Exercise instructions: State only how many lines of the records contain the string "computer".

Records from a data collection:
---

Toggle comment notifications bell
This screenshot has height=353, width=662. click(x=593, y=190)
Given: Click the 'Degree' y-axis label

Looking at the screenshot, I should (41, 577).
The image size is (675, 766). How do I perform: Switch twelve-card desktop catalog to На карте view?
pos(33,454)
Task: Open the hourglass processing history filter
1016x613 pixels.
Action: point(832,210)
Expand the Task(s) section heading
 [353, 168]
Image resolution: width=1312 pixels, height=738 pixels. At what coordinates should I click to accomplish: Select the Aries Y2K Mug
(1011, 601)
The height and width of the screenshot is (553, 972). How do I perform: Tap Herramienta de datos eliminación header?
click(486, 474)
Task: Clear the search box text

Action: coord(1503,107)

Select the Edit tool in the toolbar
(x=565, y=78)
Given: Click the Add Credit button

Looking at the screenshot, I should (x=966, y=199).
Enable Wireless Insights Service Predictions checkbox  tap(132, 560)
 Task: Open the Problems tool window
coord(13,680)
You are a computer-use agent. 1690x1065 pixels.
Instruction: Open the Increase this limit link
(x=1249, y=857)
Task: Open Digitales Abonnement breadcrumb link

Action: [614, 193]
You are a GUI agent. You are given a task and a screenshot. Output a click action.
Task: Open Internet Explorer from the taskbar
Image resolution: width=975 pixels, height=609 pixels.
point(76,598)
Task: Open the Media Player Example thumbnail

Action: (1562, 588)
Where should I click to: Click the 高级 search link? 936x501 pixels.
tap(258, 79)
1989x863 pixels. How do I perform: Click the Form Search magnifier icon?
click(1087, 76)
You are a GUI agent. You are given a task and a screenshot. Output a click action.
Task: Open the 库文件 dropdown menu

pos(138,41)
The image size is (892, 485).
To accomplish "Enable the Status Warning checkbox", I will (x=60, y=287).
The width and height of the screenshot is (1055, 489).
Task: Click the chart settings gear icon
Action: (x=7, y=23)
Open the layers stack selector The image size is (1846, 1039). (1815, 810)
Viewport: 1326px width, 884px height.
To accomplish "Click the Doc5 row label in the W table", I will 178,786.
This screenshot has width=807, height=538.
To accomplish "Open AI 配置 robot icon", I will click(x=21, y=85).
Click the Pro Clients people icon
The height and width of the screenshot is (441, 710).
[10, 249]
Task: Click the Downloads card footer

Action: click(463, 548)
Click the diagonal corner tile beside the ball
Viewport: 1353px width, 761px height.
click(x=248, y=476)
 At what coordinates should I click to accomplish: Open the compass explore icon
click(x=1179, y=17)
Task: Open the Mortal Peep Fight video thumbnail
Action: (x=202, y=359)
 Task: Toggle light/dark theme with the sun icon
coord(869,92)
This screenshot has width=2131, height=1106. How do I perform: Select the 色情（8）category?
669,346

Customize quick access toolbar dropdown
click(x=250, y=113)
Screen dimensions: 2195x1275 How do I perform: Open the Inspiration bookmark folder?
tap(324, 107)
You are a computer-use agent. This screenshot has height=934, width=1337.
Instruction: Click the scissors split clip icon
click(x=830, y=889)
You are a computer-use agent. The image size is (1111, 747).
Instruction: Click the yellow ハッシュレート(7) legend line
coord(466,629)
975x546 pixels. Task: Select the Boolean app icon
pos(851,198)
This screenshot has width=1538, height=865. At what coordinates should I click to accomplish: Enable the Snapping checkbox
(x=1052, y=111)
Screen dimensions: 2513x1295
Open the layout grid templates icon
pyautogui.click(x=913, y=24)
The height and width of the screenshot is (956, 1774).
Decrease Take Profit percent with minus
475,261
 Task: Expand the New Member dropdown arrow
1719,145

---

Written answer: 3